Platforms now essentially get liability protection from publishing content even though they elevate or suppress content based on what it contains. IMHO this is no different than someone deciding what to publish and being liable for it.
Social media is not making you behave in ways you don't want. On the contrary, it's giving you EXACTLY what you want. People want to doomscroll social media instead of engage reality, because the real world requires action, effort and social risk...doomscrolling is pure passive consumption.
If we're going to give people autonomy and freedom to choose how they spend their time, at some point we have to draw the line and hold people accountable for their own actions.
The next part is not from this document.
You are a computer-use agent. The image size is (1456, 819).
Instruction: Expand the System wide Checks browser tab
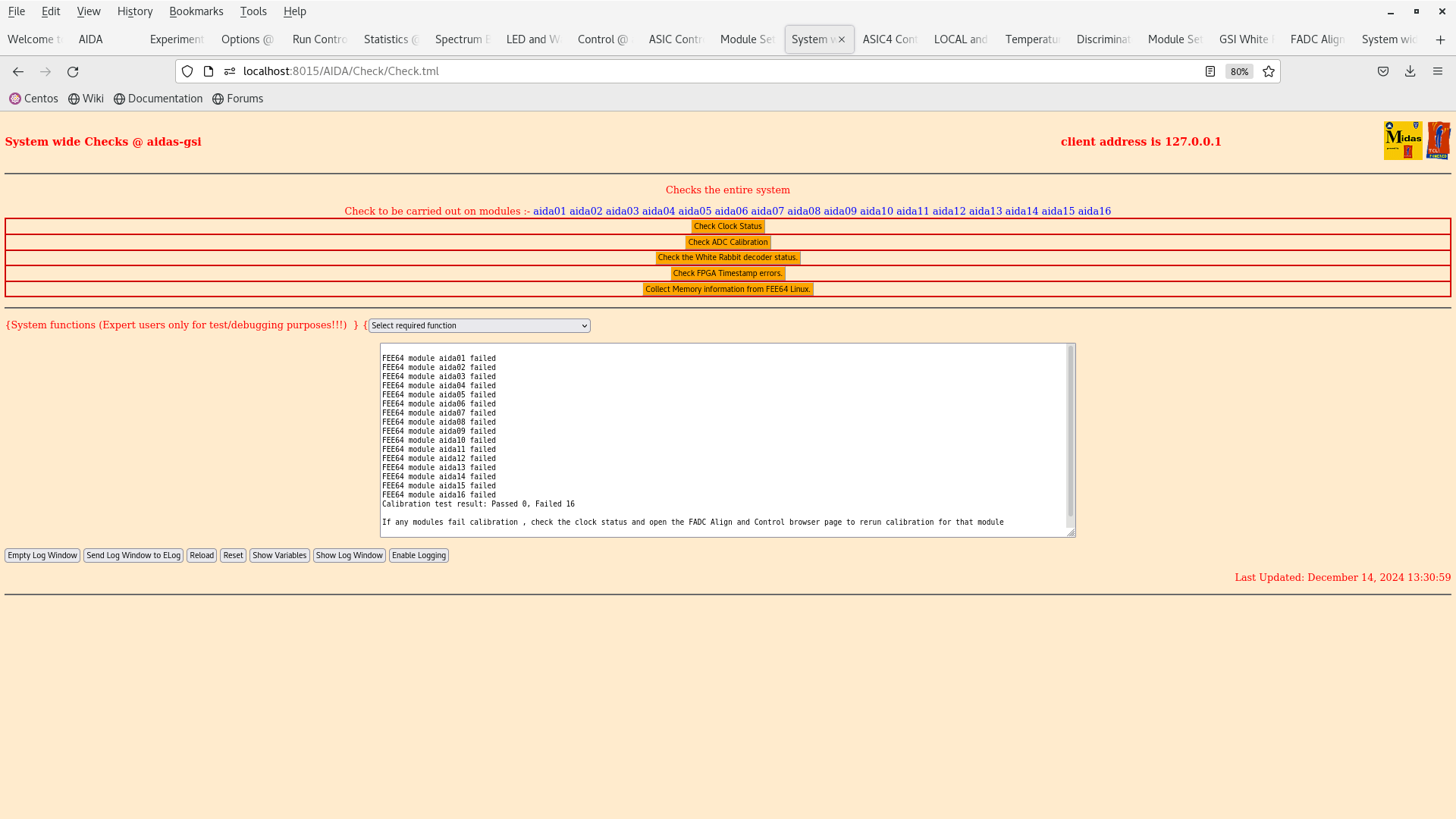(811, 39)
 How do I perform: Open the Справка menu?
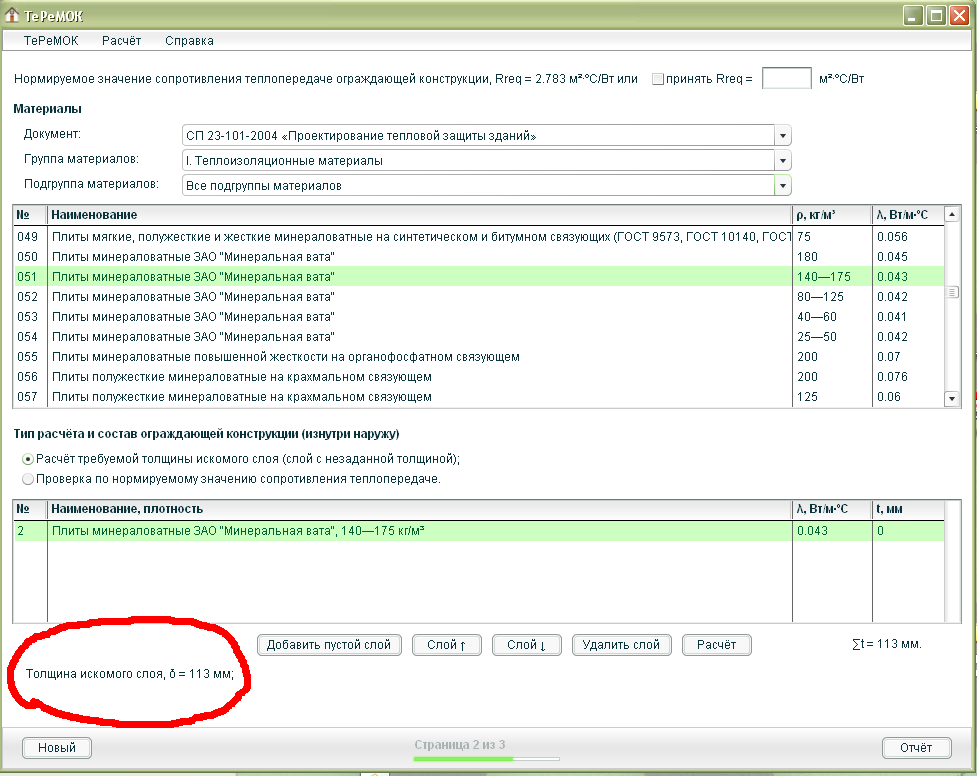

Or we have to acknowledge we'd rather stay in a permanent state of adolescence and give full control of our lives to big brother.
This constant push by the urban monoculture to turn everything into an "addiction" and turn everyone into a "victim" is a terrible set of ideas to put in peoples heads and is equally as toxic as anything they claim smartphone apps are trivially doing with UI design.
Apps are not physically addictive like cigarettes or alcohol and never have been.
And if you're going to argue social media preys on reward systems in the brain, this is also true about everything that humans do. Reward systems in the brain govern every single action we take, so everything we do can turned into a victimization by some addictive outside force.